— BEGIN MATERIAL PROVIDED —

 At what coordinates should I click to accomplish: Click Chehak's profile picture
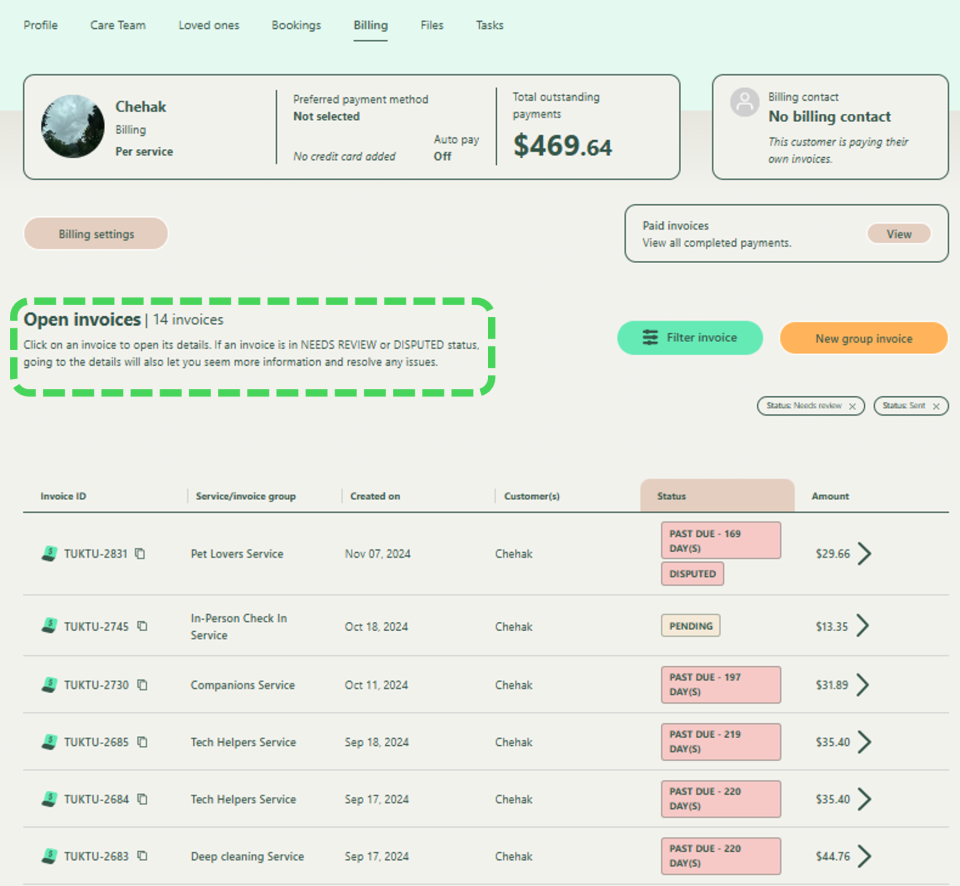(x=73, y=127)
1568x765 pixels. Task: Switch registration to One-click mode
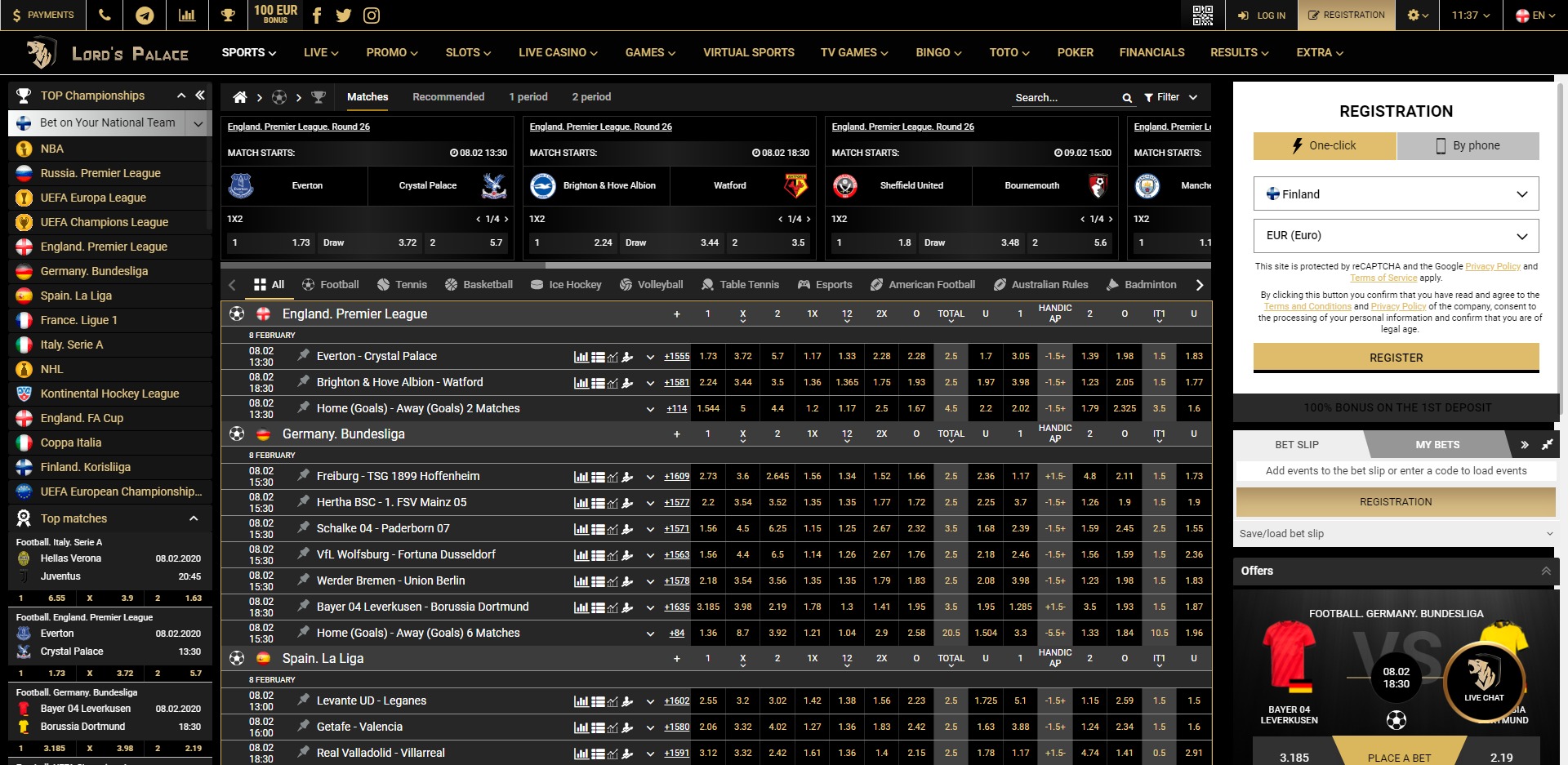pos(1324,146)
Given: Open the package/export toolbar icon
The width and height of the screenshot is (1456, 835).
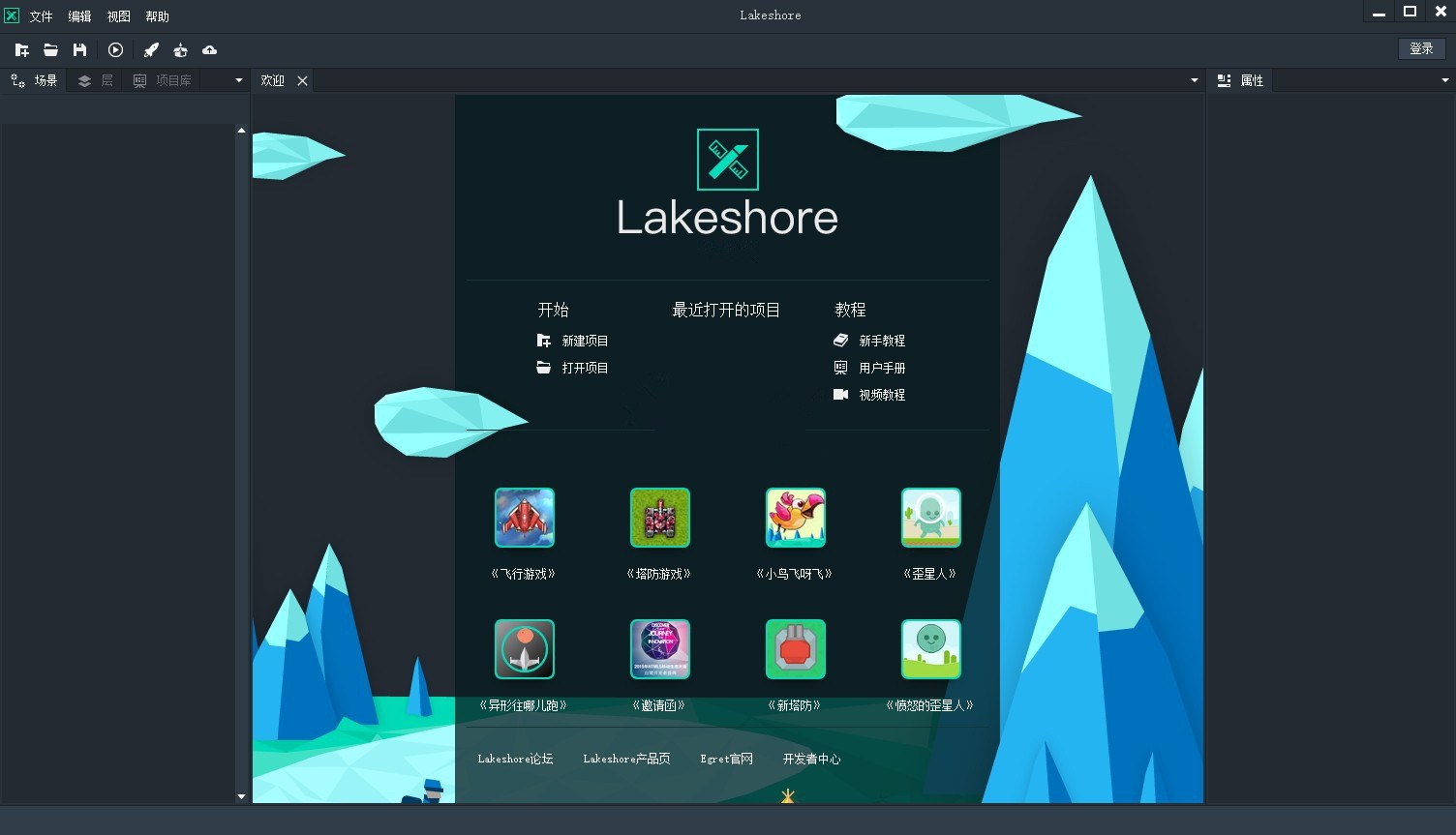Looking at the screenshot, I should 180,49.
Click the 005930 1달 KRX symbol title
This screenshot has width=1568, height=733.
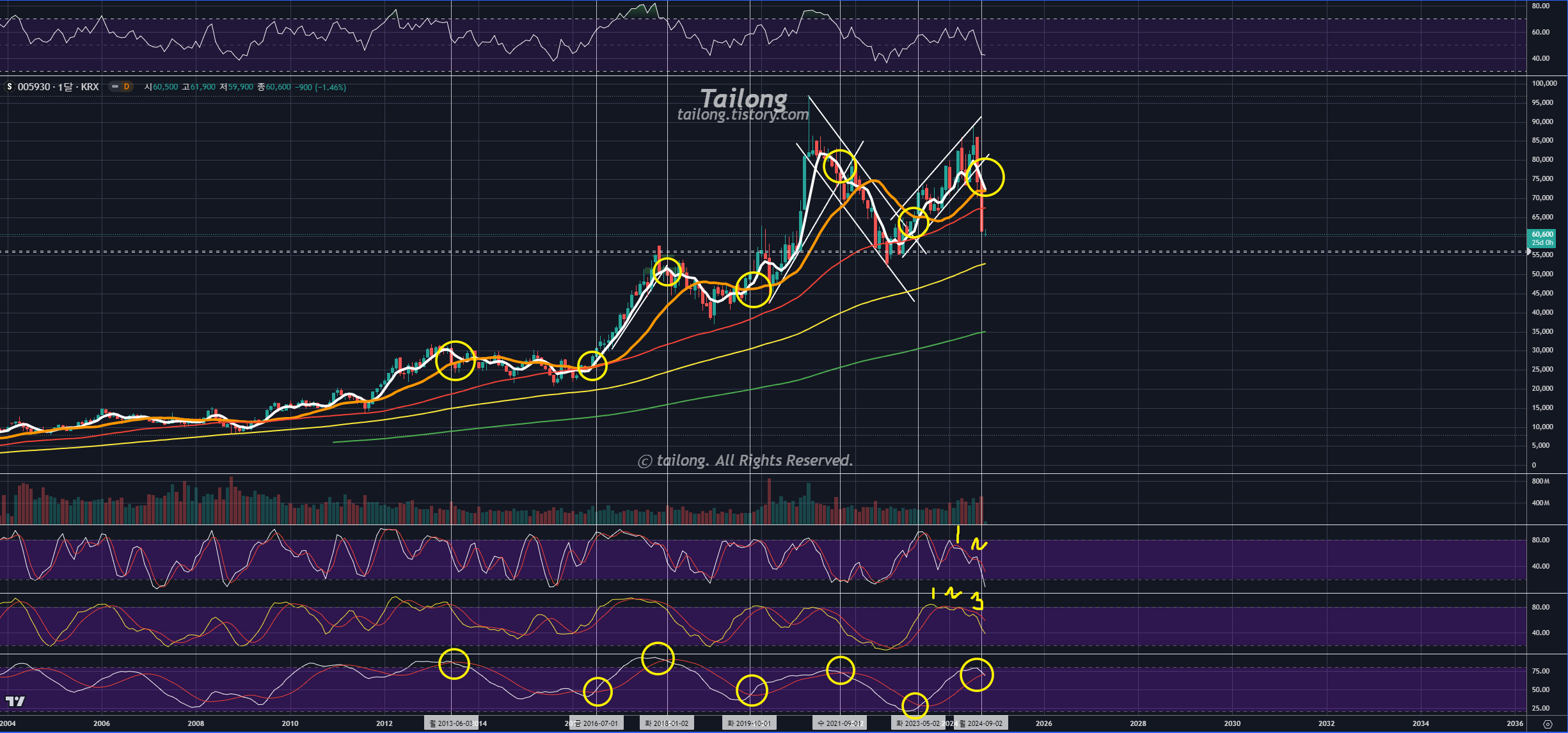click(x=58, y=86)

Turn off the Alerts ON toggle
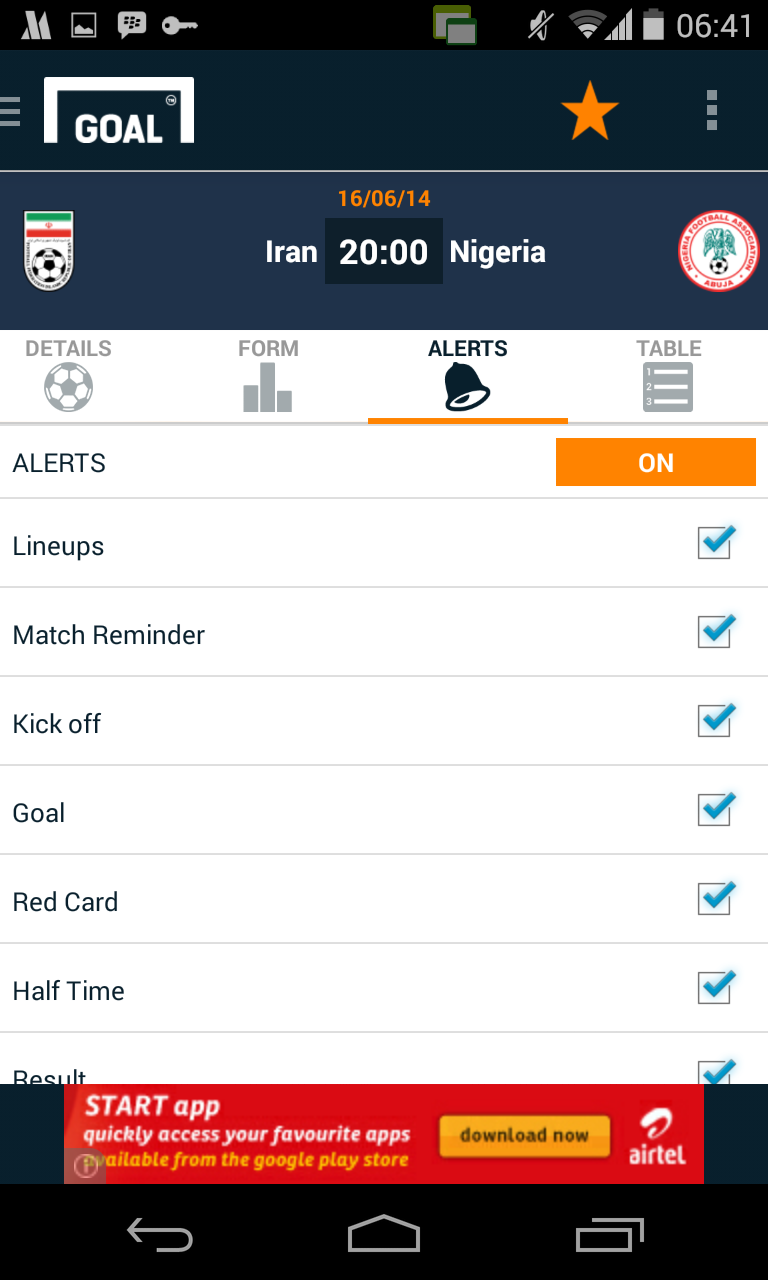(655, 463)
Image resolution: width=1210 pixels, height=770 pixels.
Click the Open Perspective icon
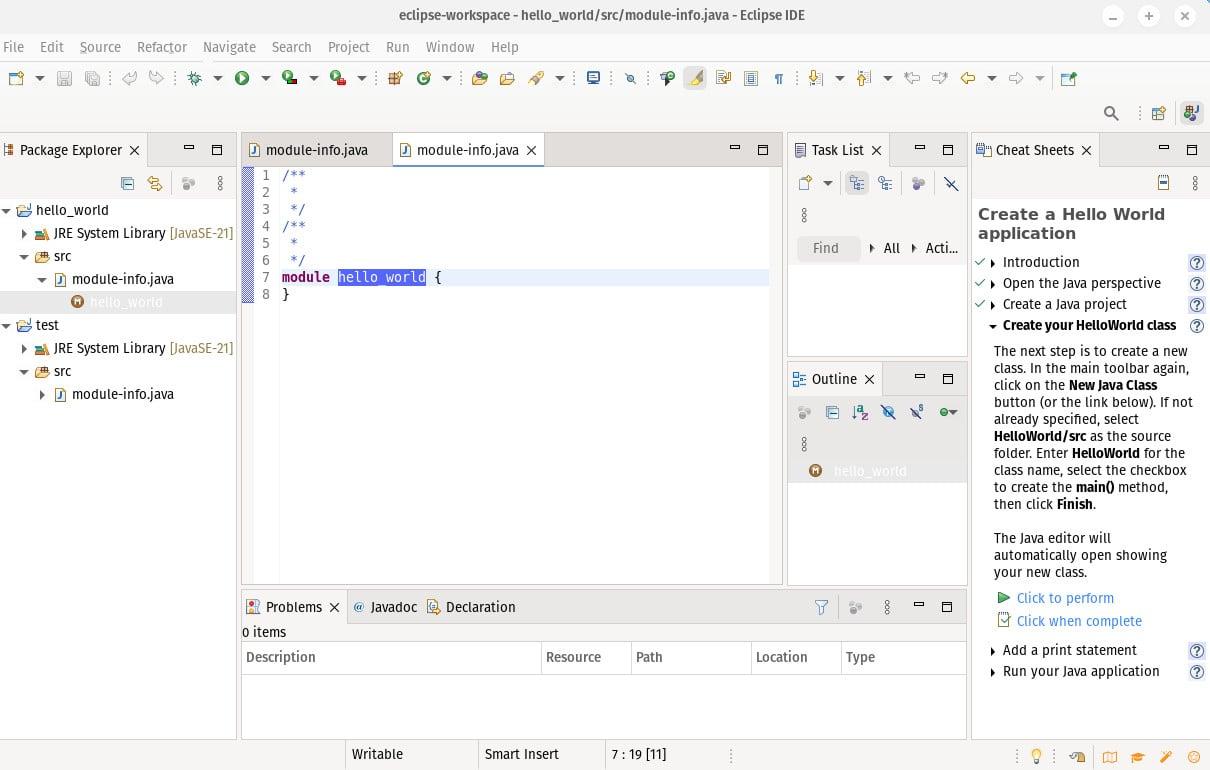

— END MATERIAL PROVIDED —

■ SET EXERCISE: Could you pull every line of the listing above out verbatim, leaving the pictures out?

■ FULL OUTPUT:
 At what coordinates should I click to accomplish: Click Chehak's profile picture
(x=73, y=127)
1568x765 pixels. Task: Switch registration to One-click mode
pos(1324,146)
Given: Open the package/export toolbar icon
The width and height of the screenshot is (1456, 835).
Looking at the screenshot, I should 180,49.
Click the 005930 1달 KRX symbol title
This screenshot has width=1568, height=733.
click(x=58, y=86)

Turn off the Alerts ON toggle
(655, 463)
Image resolution: width=1210 pixels, height=770 pixels.
Click the Open Perspective icon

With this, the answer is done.